» Work item: Make an exact copy of every record that follows.
Start of Block
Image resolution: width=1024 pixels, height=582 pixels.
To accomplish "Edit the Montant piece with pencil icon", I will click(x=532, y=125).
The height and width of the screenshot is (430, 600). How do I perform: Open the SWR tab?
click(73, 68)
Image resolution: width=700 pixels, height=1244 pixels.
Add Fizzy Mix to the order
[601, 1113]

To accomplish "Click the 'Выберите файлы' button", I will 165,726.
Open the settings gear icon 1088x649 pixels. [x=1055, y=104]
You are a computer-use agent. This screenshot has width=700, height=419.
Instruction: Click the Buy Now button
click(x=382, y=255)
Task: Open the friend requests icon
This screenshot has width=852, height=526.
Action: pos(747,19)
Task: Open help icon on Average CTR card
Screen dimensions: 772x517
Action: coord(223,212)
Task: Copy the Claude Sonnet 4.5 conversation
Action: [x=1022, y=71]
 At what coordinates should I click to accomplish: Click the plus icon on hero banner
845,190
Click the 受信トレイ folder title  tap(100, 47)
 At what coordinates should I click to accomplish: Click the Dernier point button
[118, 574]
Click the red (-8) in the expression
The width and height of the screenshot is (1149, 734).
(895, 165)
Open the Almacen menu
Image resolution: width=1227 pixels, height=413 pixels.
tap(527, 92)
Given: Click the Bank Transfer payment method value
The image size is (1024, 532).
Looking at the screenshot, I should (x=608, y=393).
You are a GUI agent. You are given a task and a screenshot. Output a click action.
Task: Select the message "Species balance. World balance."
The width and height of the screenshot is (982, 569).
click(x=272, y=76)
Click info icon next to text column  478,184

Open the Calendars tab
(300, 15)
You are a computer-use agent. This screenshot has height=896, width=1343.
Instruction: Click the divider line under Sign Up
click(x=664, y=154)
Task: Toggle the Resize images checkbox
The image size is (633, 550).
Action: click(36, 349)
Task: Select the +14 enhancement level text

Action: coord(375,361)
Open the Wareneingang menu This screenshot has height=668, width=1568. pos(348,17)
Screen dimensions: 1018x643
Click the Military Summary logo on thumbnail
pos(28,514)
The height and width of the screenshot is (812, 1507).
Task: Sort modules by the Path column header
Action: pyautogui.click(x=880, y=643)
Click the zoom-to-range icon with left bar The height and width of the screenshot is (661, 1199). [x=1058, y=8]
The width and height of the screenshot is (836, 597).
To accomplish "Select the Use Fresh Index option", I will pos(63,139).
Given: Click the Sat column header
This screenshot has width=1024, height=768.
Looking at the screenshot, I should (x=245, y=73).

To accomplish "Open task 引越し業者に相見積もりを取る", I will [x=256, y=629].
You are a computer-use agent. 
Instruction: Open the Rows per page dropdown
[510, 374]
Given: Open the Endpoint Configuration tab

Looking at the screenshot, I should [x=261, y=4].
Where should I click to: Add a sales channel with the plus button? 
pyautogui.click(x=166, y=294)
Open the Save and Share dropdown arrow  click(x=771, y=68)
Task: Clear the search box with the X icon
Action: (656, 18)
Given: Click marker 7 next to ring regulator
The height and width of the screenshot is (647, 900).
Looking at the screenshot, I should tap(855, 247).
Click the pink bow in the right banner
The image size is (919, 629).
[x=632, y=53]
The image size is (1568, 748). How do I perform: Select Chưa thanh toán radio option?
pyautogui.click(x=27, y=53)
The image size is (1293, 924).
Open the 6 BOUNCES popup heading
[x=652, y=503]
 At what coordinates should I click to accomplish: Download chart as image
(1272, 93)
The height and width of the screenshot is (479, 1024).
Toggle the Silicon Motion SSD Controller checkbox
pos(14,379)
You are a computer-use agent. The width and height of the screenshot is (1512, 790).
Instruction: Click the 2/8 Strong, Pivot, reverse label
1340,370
End of Block
» Solution for this exercise:
Image resolution: width=1024 pixels, height=582 pixels.
To accomplish "Edit the Montant piece with pencil icon", I will click(x=532, y=125).
The height and width of the screenshot is (430, 600). How do I perform: Open the SWR tab?
click(73, 68)
Image resolution: width=700 pixels, height=1244 pixels.
Add Fizzy Mix to the order
[601, 1113]

To accomplish "Click the 'Выберите файлы' button", I will 165,726.
Open the settings gear icon 1088x649 pixels. [x=1055, y=104]
You are a computer-use agent. This screenshot has width=700, height=419.
Instruction: Click the Buy Now button
click(x=382, y=255)
Task: Open the friend requests icon
This screenshot has width=852, height=526.
Action: pos(747,19)
Task: Open help icon on Average CTR card
Screen dimensions: 772x517
Action: coord(223,212)
Task: Copy the Claude Sonnet 4.5 conversation
Action: [x=1022, y=71]
 At what coordinates should I click to accomplish: Click the plus icon on hero banner
845,190
Click the 受信トレイ folder title  tap(100, 47)
 At what coordinates should I click to accomplish: Click the Dernier point button
[118, 574]
Click the red (-8) in the expression
The width and height of the screenshot is (1149, 734).
(895, 165)
Open the Almacen menu
Image resolution: width=1227 pixels, height=413 pixels.
tap(527, 92)
Given: Click the Bank Transfer payment method value
The image size is (1024, 532).
Looking at the screenshot, I should (x=608, y=393).
You are a GUI agent. You are given a task and a screenshot. Output a click action.
Task: Select the message "Species balance. World balance."
The width and height of the screenshot is (982, 569).
click(x=272, y=76)
Click info icon next to text column  478,184

Open the Calendars tab
(300, 15)
You are a computer-use agent. This screenshot has height=896, width=1343.
Instruction: Click the divider line under Sign Up
click(x=664, y=154)
Task: Toggle the Resize images checkbox
The image size is (633, 550).
Action: click(36, 349)
Task: Select the +14 enhancement level text

Action: coord(375,361)
Open the Wareneingang menu This screenshot has height=668, width=1568. pos(348,17)
Screen dimensions: 1018x643
Click the Military Summary logo on thumbnail
pos(28,514)
The height and width of the screenshot is (812, 1507).
Task: Sort modules by the Path column header
Action: pyautogui.click(x=880, y=643)
Click the zoom-to-range icon with left bar The height and width of the screenshot is (661, 1199). [x=1058, y=8]
The width and height of the screenshot is (836, 597).
To accomplish "Select the Use Fresh Index option", I will pos(63,139).
Given: Click the Sat column header
This screenshot has width=1024, height=768.
Looking at the screenshot, I should (x=245, y=73).

To accomplish "Open task 引越し業者に相見積もりを取る", I will [x=256, y=629].
You are a computer-use agent. 
Instruction: Open the Rows per page dropdown
[510, 374]
Given: Open the Endpoint Configuration tab

Looking at the screenshot, I should [x=261, y=4].
Where should I click to: Add a sales channel with the plus button? 
pyautogui.click(x=166, y=294)
Open the Save and Share dropdown arrow  click(x=771, y=68)
Task: Clear the search box with the X icon
Action: (656, 18)
Given: Click marker 7 next to ring regulator
The height and width of the screenshot is (647, 900).
Looking at the screenshot, I should tap(855, 247).
Click the pink bow in the right banner
The image size is (919, 629).
[x=632, y=53]
The image size is (1568, 748). How do I perform: Select Chưa thanh toán radio option?
pyautogui.click(x=27, y=53)
The image size is (1293, 924).
Open the 6 BOUNCES popup heading
[x=652, y=503]
 At what coordinates should I click to accomplish: Download chart as image
(1272, 93)
The height and width of the screenshot is (479, 1024).
Toggle the Silicon Motion SSD Controller checkbox
pos(14,379)
You are a computer-use agent. The width and height of the screenshot is (1512, 790).
Instruction: Click the 2/8 Strong, Pivot, reverse label
1340,370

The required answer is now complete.